**WORK TO COMPLETE**.
Starting at the first line of the records below, transcribe each line exactly, ending with the line that contains "Given: View Haechan's avatar on 31m reply".

**DATA TO PROCESS**.
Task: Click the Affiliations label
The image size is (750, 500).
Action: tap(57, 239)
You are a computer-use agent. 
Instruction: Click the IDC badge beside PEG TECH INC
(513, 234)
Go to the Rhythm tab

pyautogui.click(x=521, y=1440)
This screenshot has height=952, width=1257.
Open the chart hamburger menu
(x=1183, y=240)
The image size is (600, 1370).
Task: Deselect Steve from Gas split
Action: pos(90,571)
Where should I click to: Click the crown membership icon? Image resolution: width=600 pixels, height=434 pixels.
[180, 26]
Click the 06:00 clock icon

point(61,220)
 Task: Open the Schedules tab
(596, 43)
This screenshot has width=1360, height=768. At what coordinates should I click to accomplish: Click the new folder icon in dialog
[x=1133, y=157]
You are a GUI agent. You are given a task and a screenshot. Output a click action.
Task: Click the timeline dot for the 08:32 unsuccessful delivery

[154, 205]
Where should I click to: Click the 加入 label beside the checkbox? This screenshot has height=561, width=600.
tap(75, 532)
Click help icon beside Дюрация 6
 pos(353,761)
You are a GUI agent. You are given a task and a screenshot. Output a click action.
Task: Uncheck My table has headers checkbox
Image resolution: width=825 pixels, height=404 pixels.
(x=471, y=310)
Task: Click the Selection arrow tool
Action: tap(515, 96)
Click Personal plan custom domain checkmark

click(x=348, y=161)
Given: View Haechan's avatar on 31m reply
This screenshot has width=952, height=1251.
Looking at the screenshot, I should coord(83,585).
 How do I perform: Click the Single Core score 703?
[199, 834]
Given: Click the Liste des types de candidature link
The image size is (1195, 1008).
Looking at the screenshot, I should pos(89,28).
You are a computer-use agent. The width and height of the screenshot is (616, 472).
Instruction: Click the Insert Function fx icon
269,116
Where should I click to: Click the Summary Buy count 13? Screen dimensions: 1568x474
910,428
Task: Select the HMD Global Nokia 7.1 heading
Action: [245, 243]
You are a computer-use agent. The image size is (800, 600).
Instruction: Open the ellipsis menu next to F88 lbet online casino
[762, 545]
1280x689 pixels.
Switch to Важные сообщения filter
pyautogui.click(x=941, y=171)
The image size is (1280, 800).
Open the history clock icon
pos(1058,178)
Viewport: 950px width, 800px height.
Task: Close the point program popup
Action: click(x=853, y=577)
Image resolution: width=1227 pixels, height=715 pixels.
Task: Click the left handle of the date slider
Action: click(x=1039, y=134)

**ANSWER FOR THIS EXERCISE**.
Task: Click the Affiliations label
The image size is (750, 500).
Action: tap(57, 239)
You are a computer-use agent. 
Instruction: Click the IDC badge beside PEG TECH INC
(513, 234)
Go to the Rhythm tab

pyautogui.click(x=521, y=1440)
This screenshot has height=952, width=1257.
Open the chart hamburger menu
(x=1183, y=240)
The image size is (600, 1370).
Task: Deselect Steve from Gas split
Action: pos(90,571)
Where should I click to: Click the crown membership icon? Image resolution: width=600 pixels, height=434 pixels.
[180, 26]
Click the 06:00 clock icon

point(61,220)
 Task: Open the Schedules tab
(596, 43)
This screenshot has width=1360, height=768. At what coordinates should I click to accomplish: Click the new folder icon in dialog
[x=1133, y=157]
You are a GUI agent. You are given a task and a screenshot. Output a click action.
Task: Click the timeline dot for the 08:32 unsuccessful delivery

[154, 205]
Where should I click to: Click the 加入 label beside the checkbox? This screenshot has height=561, width=600.
tap(75, 532)
Click help icon beside Дюрация 6
 pos(353,761)
You are a GUI agent. You are given a task and a screenshot. Output a click action.
Task: Uncheck My table has headers checkbox
Image resolution: width=825 pixels, height=404 pixels.
(x=471, y=310)
Task: Click the Selection arrow tool
Action: tap(515, 96)
Click Personal plan custom domain checkmark

click(x=348, y=161)
Given: View Haechan's avatar on 31m reply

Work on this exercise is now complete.